**Work order**. Output the first line below and each one after it, exactly, up to and including the line holding "Image resolution: width=1080". Pictures should not be copied.

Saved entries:
[Start of section]
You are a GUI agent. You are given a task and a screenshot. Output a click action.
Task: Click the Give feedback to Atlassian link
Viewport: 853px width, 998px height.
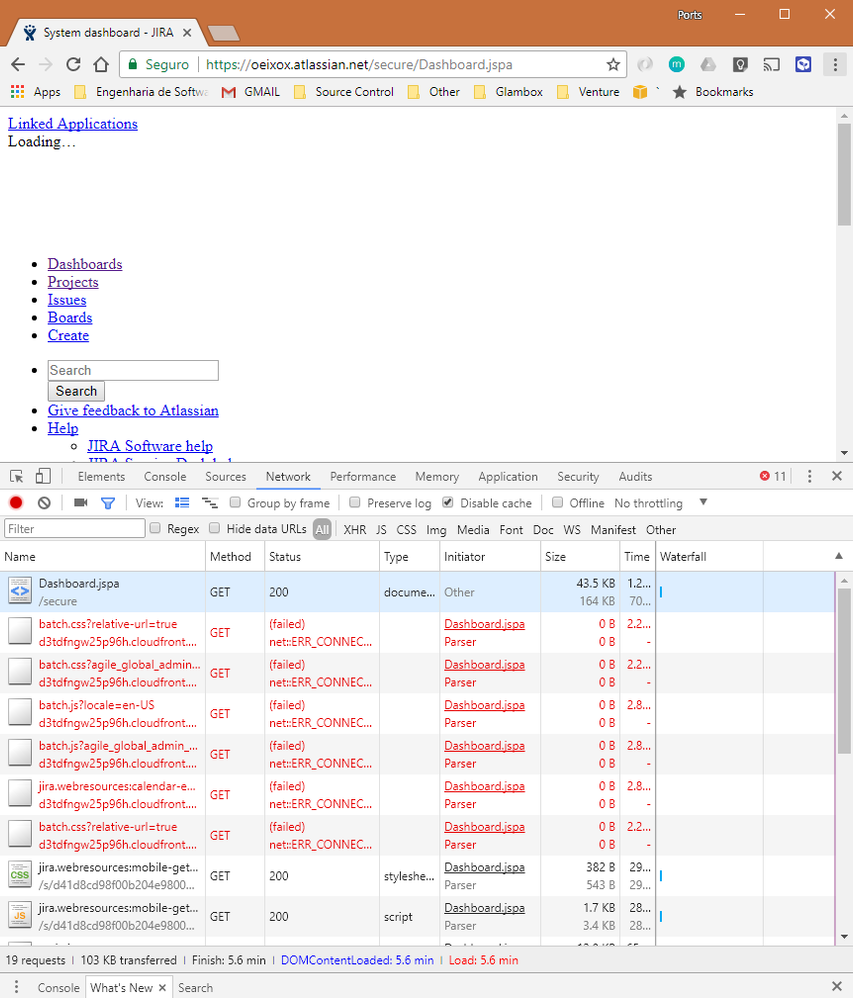tap(133, 410)
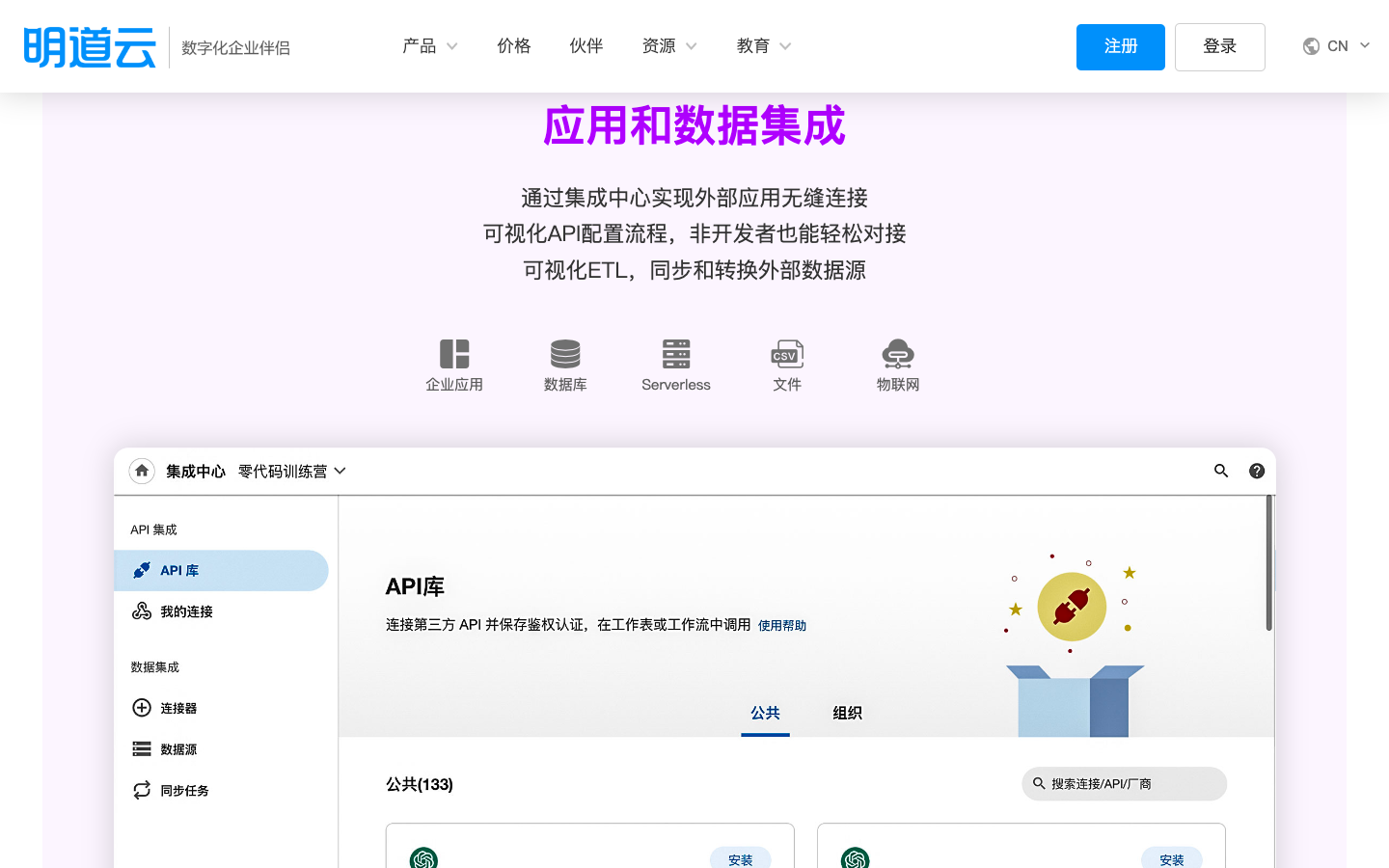Screen dimensions: 1389x868
Task: Open the 零代码训练营 selector
Action: pyautogui.click(x=289, y=472)
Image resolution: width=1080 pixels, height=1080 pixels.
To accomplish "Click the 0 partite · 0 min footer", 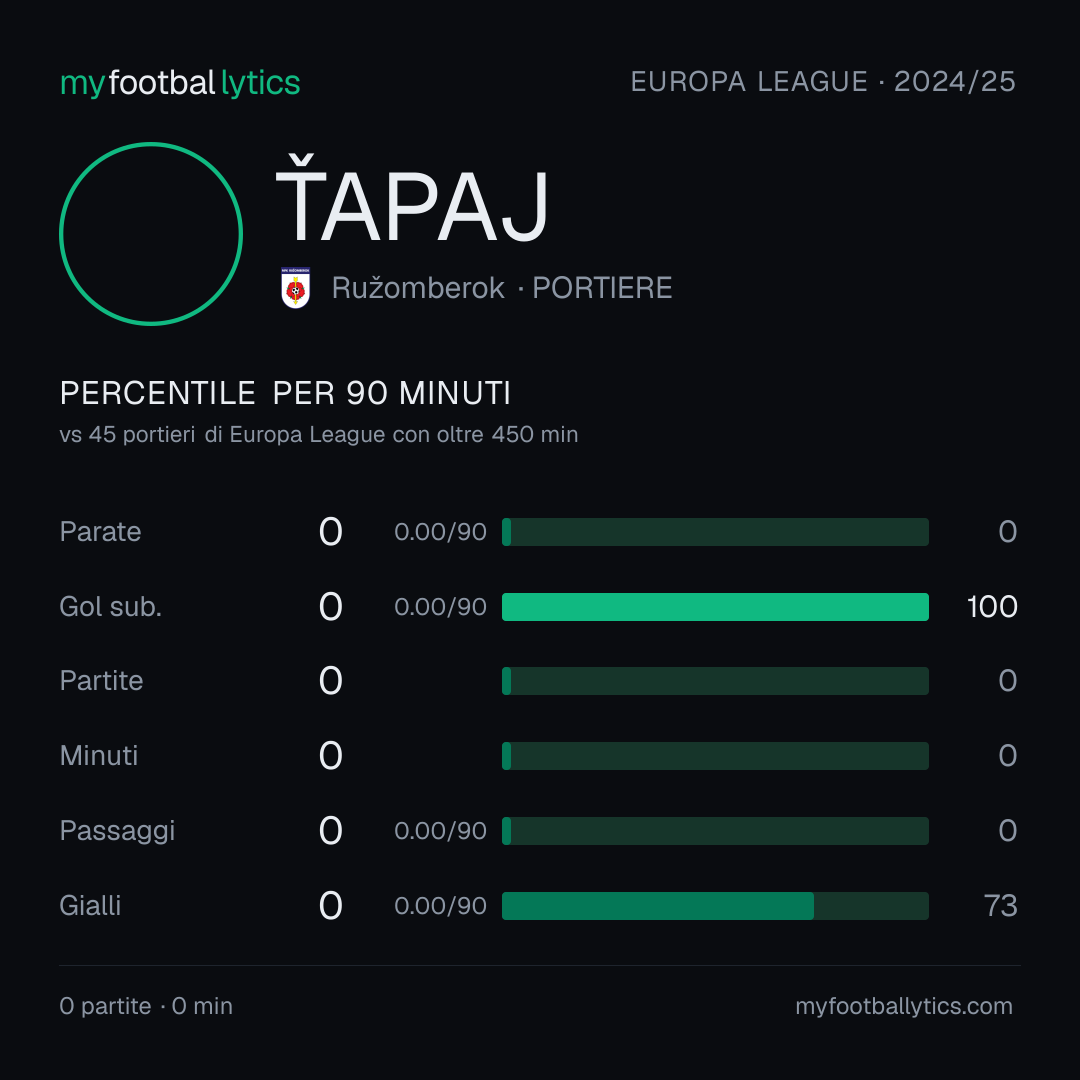I will pyautogui.click(x=146, y=1006).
[End of section]
**Problem solution**.
You are a GUI agent. You are given a task and a screenshot. Output a click action.
Task: Click the Give feedback to Atlassian link
Viewport: 853px width, 998px height.
tap(133, 410)
Screen dimensions: 1389x868
Task: Open the 零代码训练营 selector
Action: pyautogui.click(x=289, y=472)
Image resolution: width=1080 pixels, height=1080 pixels.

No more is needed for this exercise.